The work socialization perspective contends that work control is associated with positive work qualities as evident in occupational self-defectiveness, or self-management, work supportive context, work complexity, and non-routine work. These positive job features contribute to intellectual and cognitive abilities such as organizational learning, intellectual flexibility, task accomplishment, and flexible orientation toward workplace and self (Bauer, 2002; Jowi, 2003; Lapierre & Allen, 2006; Walton, 2001). These in turn redefine workers’ beliefs, habits, attitudes, and values in relations to job satisfaction or the extent of workers’ accomplish task, life success, commitment and work meaningfulness. 
Administrative positions exist within social structures to determine social relevance and integration. The position influences differential amounts of status attached to individual worker depending on the value attributed to activities associated with the position. This is the result of a social construction and functional alignment. Those who hold a valued social position are prone to maintain higher levels of self-esteem and confidence, which is an important aspect of job satisfaction (Warr, 2005; Jowi, 2003; and Goris, 2003). Valued social position was found to be correlated with well-being (Wright and Bonett, 2007). This could be measured in terms of social rank or status in the workplace through individual contributions to task accomplishment (Warr, 2005). Clearly, these six dimensions of QWL overlap to a considerable degree and provide a more comprehensive treatment of workers’ job satisfaction. There is also a clear overlap with workers’ latent display or manifestation of satisfaction in the conceptual model by explaining the dynamics between the two construct. 
Scope of the Study
This research focuses on the influence of quality of work life on employee’s job satisfaction among selected public institutions in Rwanda. The selected public ministries are those which are allowed to provide data to outside people. This means that some have the nature and structure of not availing the data for the security reasons. The research covers the period of 2010 to 22013.
Limitations of the study
            The researcher was limited by the nature of the institutions where he was to get data. To solve this challenge the research was limited to only some selected public ministries where the access was sure.
Definition of Terms
Determinant: something immaterial (as a circumstance or influence) that contributes to producing a result.
Eminence of work life: refers to the philosophical and religious conceptions of existence, social ties, consciousness, and happiness, and borders on many other issues
Employee: A person who works in the service of another person under an express or implied contract of hire, under which the employer has the right to control the details of work performance. An employee is hired for a specific job or to provide labor and who works in the service of someone else.
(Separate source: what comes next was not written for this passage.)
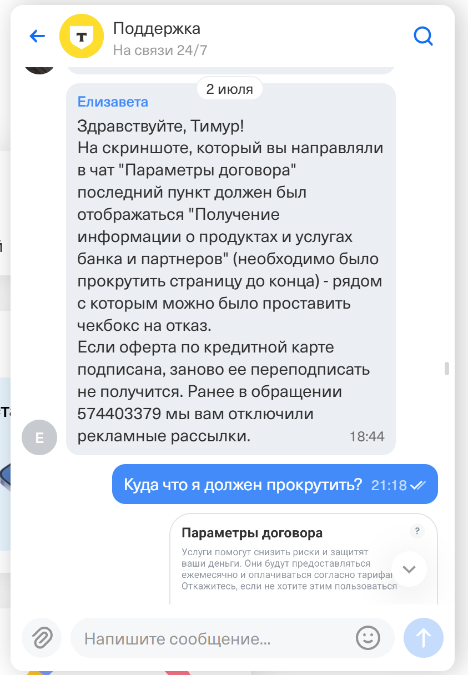The width and height of the screenshot is (468, 675).
Task: Click the 18:44 message timestamp
Action: (x=367, y=437)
Job Satisfaction: Job satisfaction is the people’s cognitive, affective and evaluative reactions towards their job.
Job: job may be defined as activity such as a trade or profession that somebody does regularly for pay
Quality of work life: is defined as the extent to which an employee is satisfied with personal and working needs through participation in the workplace activities while achieving the goals of organization.
Social integration: is the blending and unifying of social groups and workers into one organizational culture or community
Social relevance: means the worth, esteem and value workers feel with reference to the organization and or management and to a group of people
Task accomplishment: is the accomplishment of a given task measured against preset known standards of accuracy, completeness, cost, and speed.
Work: is a physical and mental effort directed towards a desired end specifically towards a living.
Worker development: is defined as a combination of social service, community supports, job training and education that positions an individual for success in the workforce.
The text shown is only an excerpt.